The set begins with a truly extraordinary 18-minute workout on Kirk's reinterpretation of "I Say A Little Prayer." Originally reworked into a sort of eulogy for Martin Luther King and Robert Kennedy, this highly extended performance combines all the rage, beauty and sensitivity of the album version and increases it exponentially. Incredibly daring and ambitious for an opening number, the entire range of Kirk's emotional architecture can be heard in this performance, as the group glides from one peak to the next until they eventually achieve a state approaching religious ecstasy.
The next number, also a pop song reinterpretation, is equally compelling, as the group explores "Just My Imagination," which at the time of this recording was a #1 hit for The Temptations. It begins with lovely interplay between pianist Sonelius Smith and bassist Henry Pearson, who establish an infectious groove. Soon a beautiful dialogue ensues between Kirk's lead vocal-like flute and Dick Griffin and Charles McGhee's background singer-like horns, which is so compelling, listeners might wish for this never to end! Pianist Smith also deserves special credit here, as his piano playing is particularly lovely throughout.
Following Kirk's introductions of the musicians, he guides them into a gently swinging blues that showcases his inventive soloing and the way he creatively utilizes the full range of his horn. To conclude the set, the provocative opening riff from Kirk signals the beginning of "Volunteered Slavery," with the musicians gradually joining in. With its Beat-style chanted poetry and post-bop blues ethos, this is another engaging performance. During the first chant section, Kirk goes off with a monologue that briefly celebrates boxer Muhammad Ali and calls for action to free political activist Angela Davis, who was imprisoned at the time. This composition reflects the turbulent times and is even mildly confrontational; with Kirk well aware of the power of music to alter the way people think and effect social change. Kirk also encourages the audience to reinforce the rhythm by clapping. Although initially challenged, the Fillmore East audience does get the hang of it, but when they do, the band dramatically launches into the second section, an ecstatic jam that unfortunately wasn't captured in its entirety. Still, what remains displays this band at its best and if one listens carefully, quotes from The Beatle's mega-hit "Hey Jude" can be heard emanating from Kirk's horn within this wondrous jam.
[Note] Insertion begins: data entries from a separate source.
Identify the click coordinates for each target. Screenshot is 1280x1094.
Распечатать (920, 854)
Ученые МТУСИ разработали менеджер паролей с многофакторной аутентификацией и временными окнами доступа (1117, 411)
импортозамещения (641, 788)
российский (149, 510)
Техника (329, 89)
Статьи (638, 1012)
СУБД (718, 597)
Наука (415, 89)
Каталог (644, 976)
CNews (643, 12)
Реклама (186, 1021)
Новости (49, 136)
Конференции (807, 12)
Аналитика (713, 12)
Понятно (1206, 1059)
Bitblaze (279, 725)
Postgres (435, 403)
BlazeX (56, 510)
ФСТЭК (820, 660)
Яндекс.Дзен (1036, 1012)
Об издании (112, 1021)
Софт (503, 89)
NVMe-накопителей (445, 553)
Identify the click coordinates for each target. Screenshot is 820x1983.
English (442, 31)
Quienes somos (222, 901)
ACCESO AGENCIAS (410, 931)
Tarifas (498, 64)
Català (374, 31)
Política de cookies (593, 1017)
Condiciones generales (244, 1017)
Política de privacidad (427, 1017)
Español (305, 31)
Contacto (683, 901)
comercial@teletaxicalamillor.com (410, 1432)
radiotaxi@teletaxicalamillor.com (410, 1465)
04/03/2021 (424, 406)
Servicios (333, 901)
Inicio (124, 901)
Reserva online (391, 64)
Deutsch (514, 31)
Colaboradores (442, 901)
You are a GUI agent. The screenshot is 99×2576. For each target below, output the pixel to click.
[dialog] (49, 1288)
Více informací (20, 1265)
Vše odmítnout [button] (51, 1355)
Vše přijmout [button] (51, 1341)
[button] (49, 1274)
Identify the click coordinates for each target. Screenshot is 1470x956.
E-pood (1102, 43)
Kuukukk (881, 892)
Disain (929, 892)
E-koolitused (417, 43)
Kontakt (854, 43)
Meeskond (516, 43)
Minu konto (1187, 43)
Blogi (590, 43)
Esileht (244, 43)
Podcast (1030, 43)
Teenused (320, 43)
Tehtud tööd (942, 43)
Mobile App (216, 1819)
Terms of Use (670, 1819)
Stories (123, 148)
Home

Rahsaan Roland Kirk's artistic vision is impossible to categorize, which is one of the reasons his music polarized so many critics and his brilliance has been largely overlooked. This is music that is both beautiful and edgy, with layers of irony and irreverence in the mix. But more than anything, this is an exuberant and joyful performance that clearly conveys Kirk's almost maniacal need to push his music beyond all boundaries.